To cover up the scam, some obtained driver's licenses under aliases before marrying. Camarillo and others prepared fake divorce decrees, tax returns, birth certificates and Social Security numbers cards.

The documents helped fool immigration officials, who didn't necessarily verify that they were legitimate, Bleil said.

The scam began to unravel after an informant told U.S. Immigration and Customs Enforcement about Camarillo in July 2004.

When Olga Hernandez and her husband went to the Citizenship and Immigration Services office in 2005 for an interview, the couple were placed in separate rooms. Discrepancies surfaced during questioning, and eventually Hernandez broke. She told officers she'd just been just trying to help a friend and withdrew the petition for a green card.

The following year, Hernandez returned to the same immigration office with a different name and a different man. The agency has some 50 adjudicators spread among various Dallas buildings, but Hernandez and her new husband happened to be interviewed with the same officer who'd seen her the previous year.

"That's one of the odds they were playing," Hanvey said.

Immigration officials also became suspicious of Camarillo's other daughter, Mary Lou Hernandez, in 2005.

"She was recognized by an officer after coming in recently with a different guy," said Greg Harris, another supervisory immigration officer at the Office of Fraud Detection and National Security.

During the investigation, ICE agents asked the informant to speak with Olga Hernandez. She eventually led the informant to Camarillo, who detailed the marriage scheme during a recorded conversation in September 2007.

The recording allowed authorities to get a search warrant for Camarillo's home. There, authorities discovered stacks of IDs, blank tax returns and a divorce decree that was used as a template when one of the parties needed to prove they were no longer married. They also found logs and copies of receipts Camarillo had given her customers.
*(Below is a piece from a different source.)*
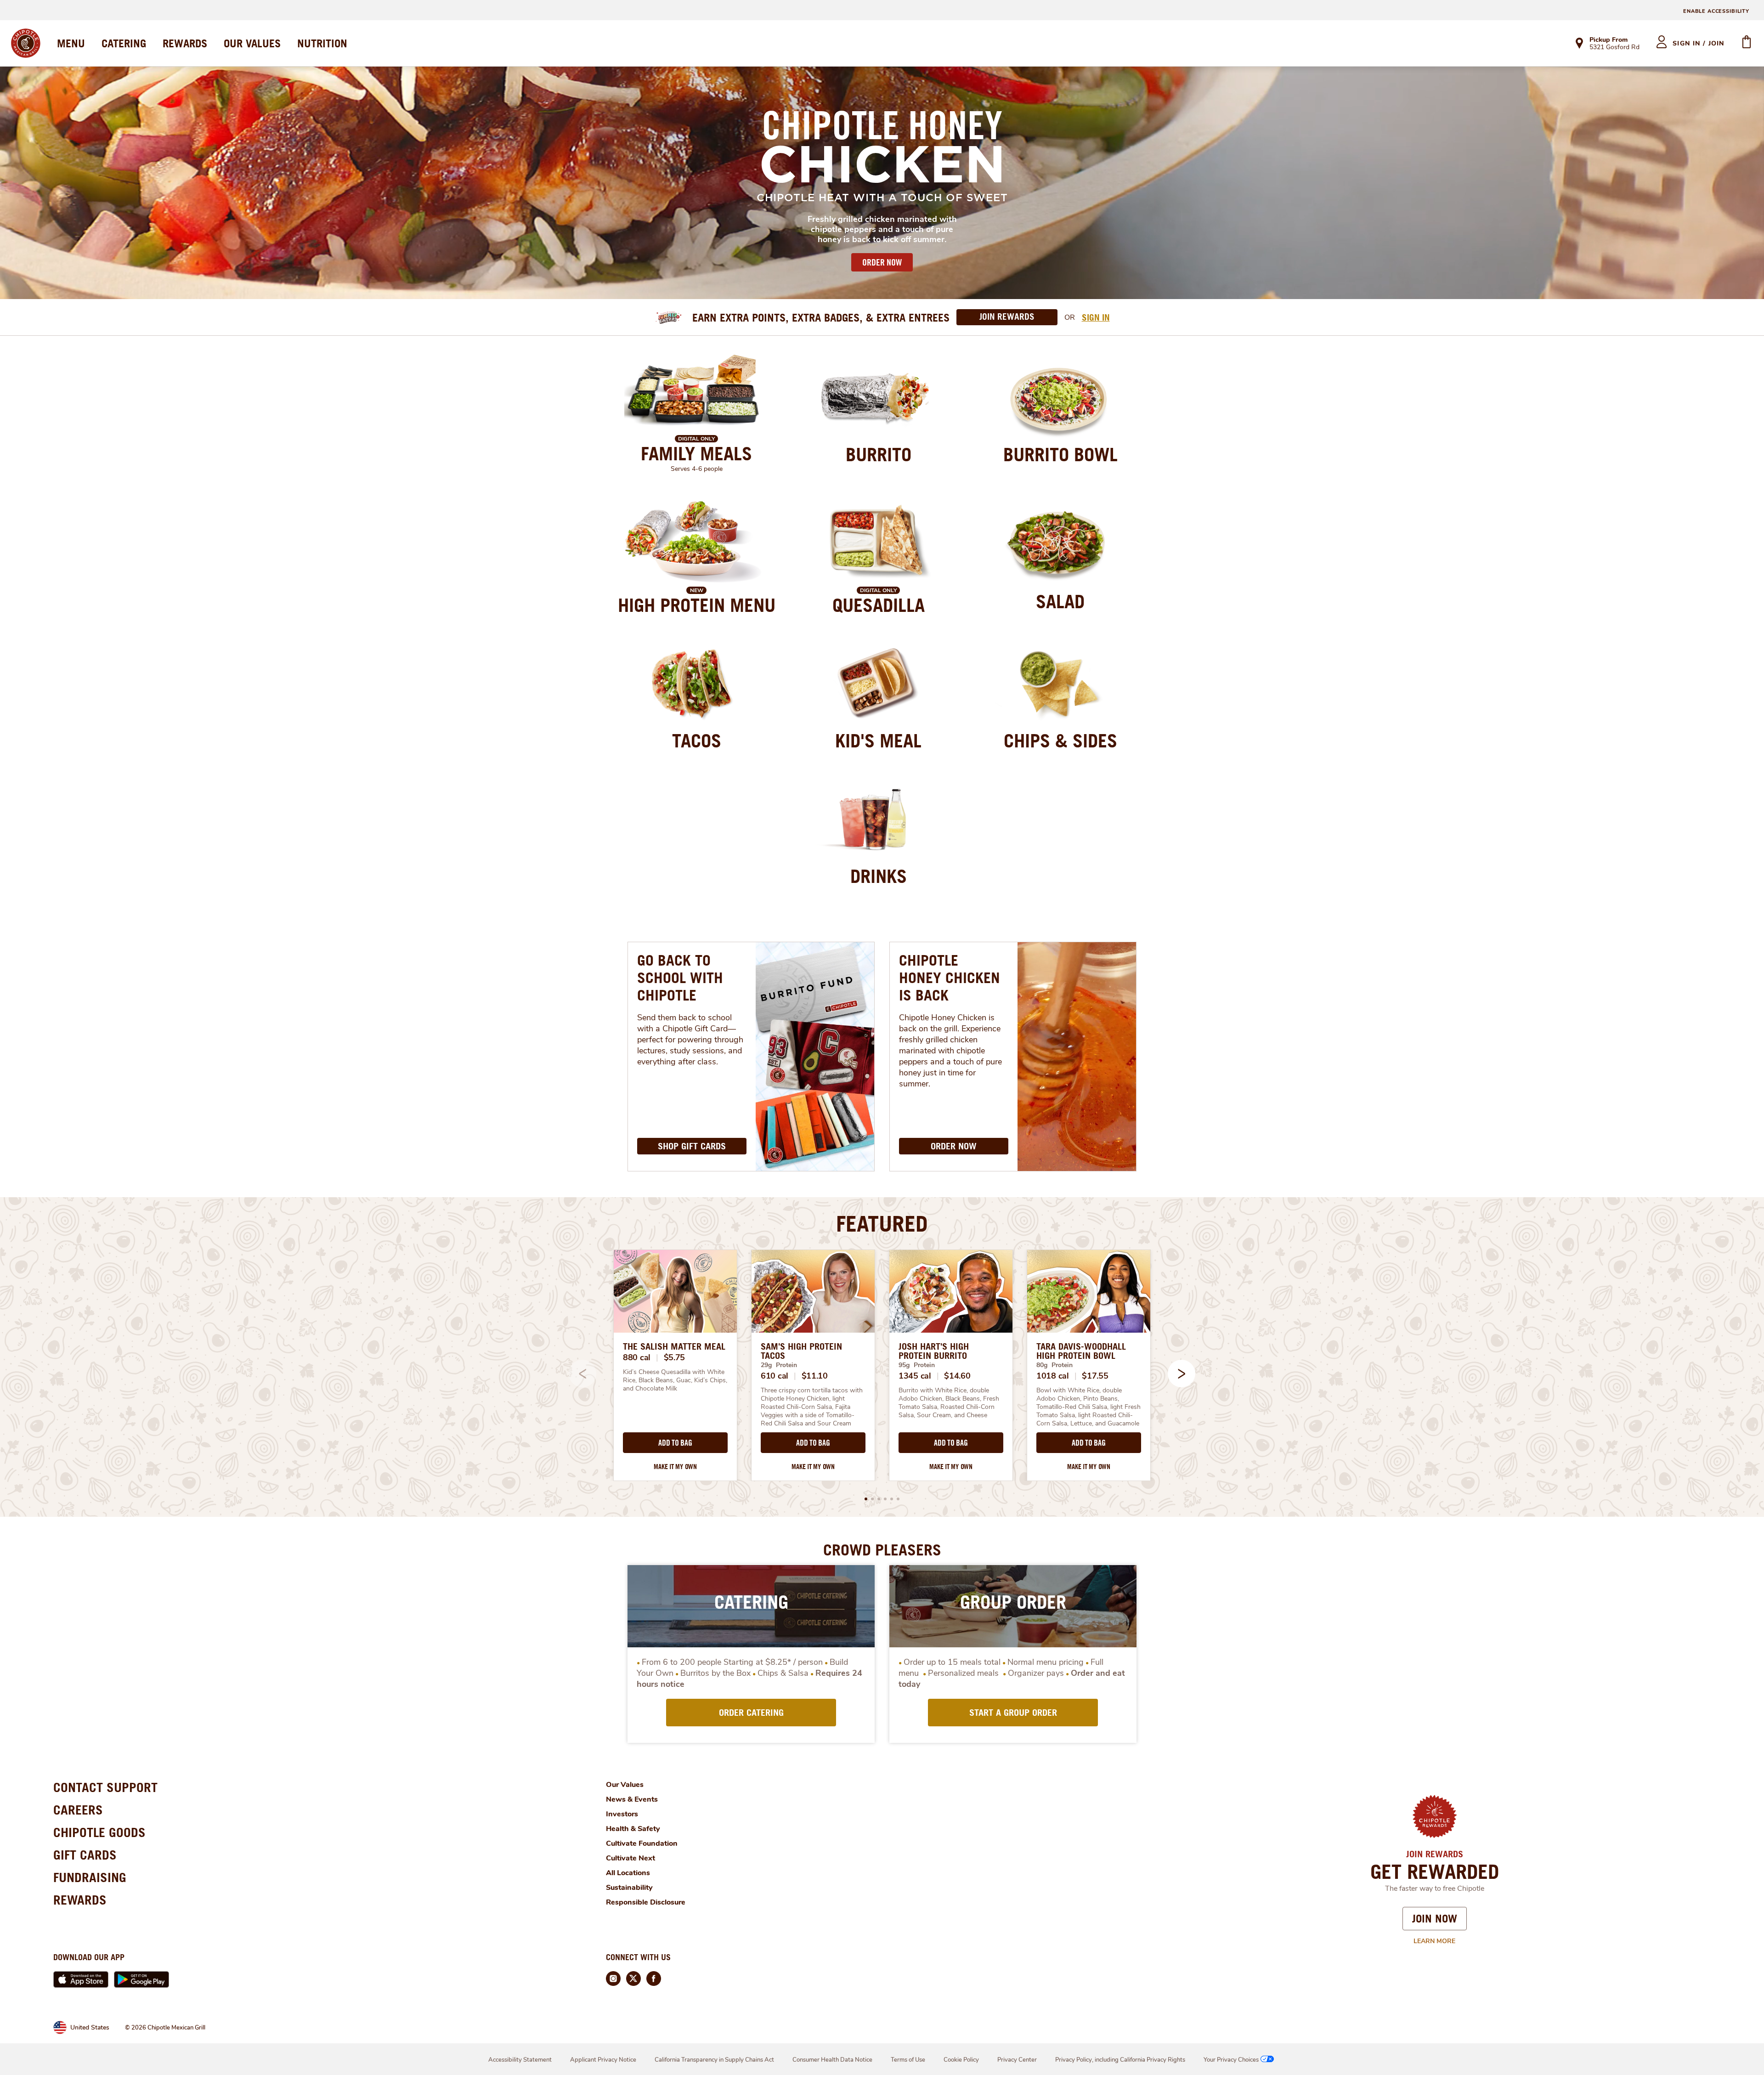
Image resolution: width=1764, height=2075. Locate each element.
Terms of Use (908, 2060)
As part of her plea deal, Camarillo admitted that relatives participating in the scheme usually received about $2,000. There also was a $200 referral fee paid to anyone who sent a prospective customer. Although Camarillo kept most of the money, it's unclear what she did with it.

She and the family lived in a scruffy neighborhood of clapboard homes with bars on the windows and older cars parked nearby. Many of the defendants were represented by public defenders.

"We found no assets," prosecutor Charles Brown said. "We do not know where the money went."

By the time the family was arrested last year, Camarillo's granddaughters Diana and Laura De Leon had been married nearly two dozen times each, said Amy Mitchell, another prosecutor in the case.

At her sentencing in September, the gray-haired Camarillo was aided by a walker. Her attorney told the judge she suffered a stroke, has a pacemaker and suffers from multiple health problems. He sought home confinement for her, saying a prison term longer than three years would be like a life sentence.

The judge sentenced Camarillo to three years and eight months in federal prison. She and Olga Hernandez, 54, are serving their sentences at the Federal Medical Center Carswell in Fort Worth, a prison for women who need medical and mental health care.